Re: [gmx-users] How to use multiple nodes, each with 2 CPUs and 3 GPUs

2013-04-25 Thread Szilárd Páll
Hi,

You should really check out the documentation on how to use mdrun 4.6:
http://www.gromacs.org/Documentation/Acceleration_and_parallelization#Running_simulations

Brief summary: when running on GPUs every domain is assigned to a set
of CPU cores and a GPU, hence you need to start as many PP MPI ranks
per node as the number of GPUs (or pass a PP-GPU mapping manually).

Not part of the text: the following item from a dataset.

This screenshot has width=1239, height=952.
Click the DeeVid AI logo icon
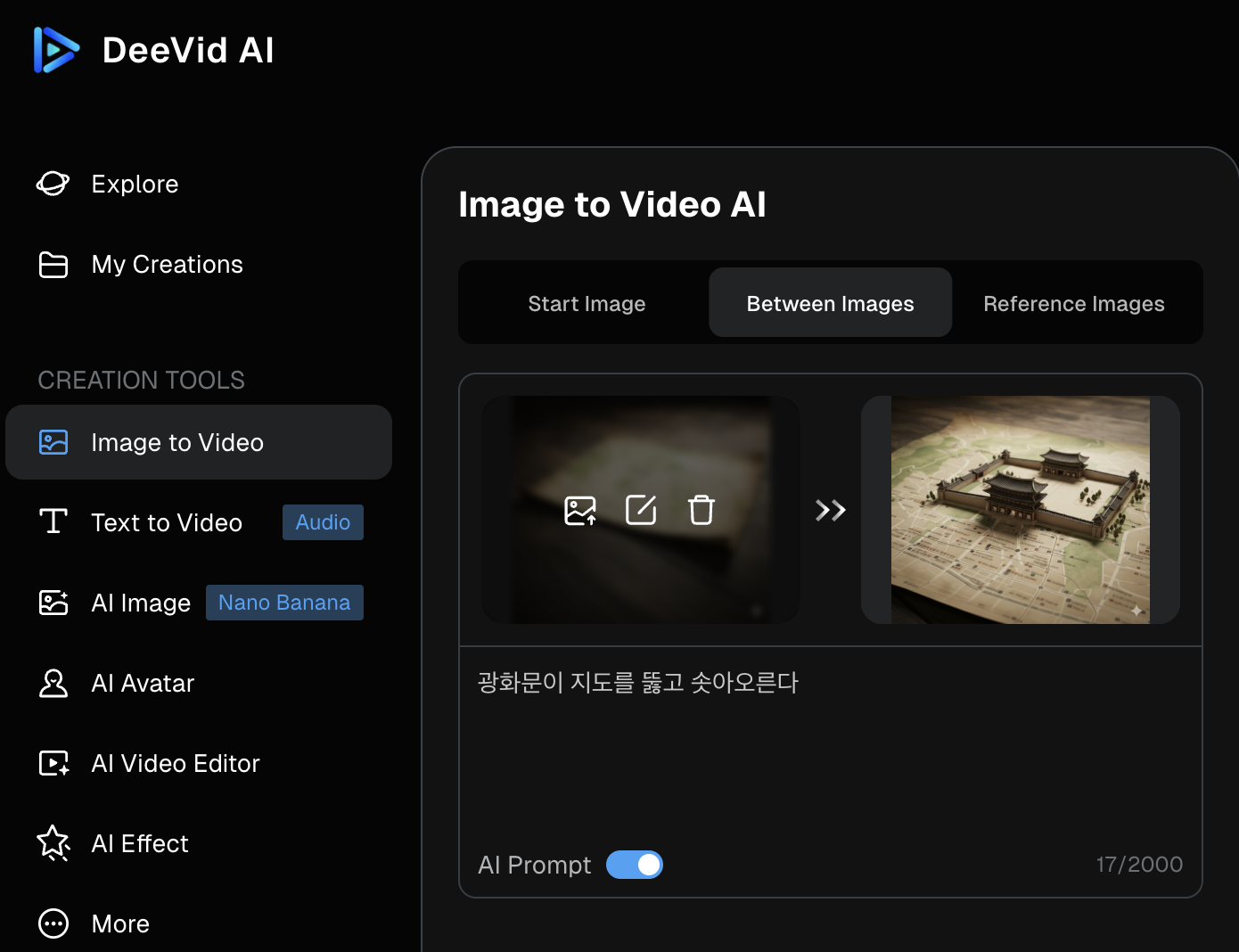click(55, 50)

Now, there are some slight complications with the inconvenient
hardware setup of the machines you are using. When the number of cores
is not divisible by the number of GPUs, you'll end up wasting cores.
In your case only 3*5=15 cores per compute node will be used. What
will make things even worse, unless you use "-pin on" (which is the
default behavior *only* if you use all cores in a node), is that mdrun
will not lock threads to cores and will let them be moved around by
the OS which can cause severe performance degradation .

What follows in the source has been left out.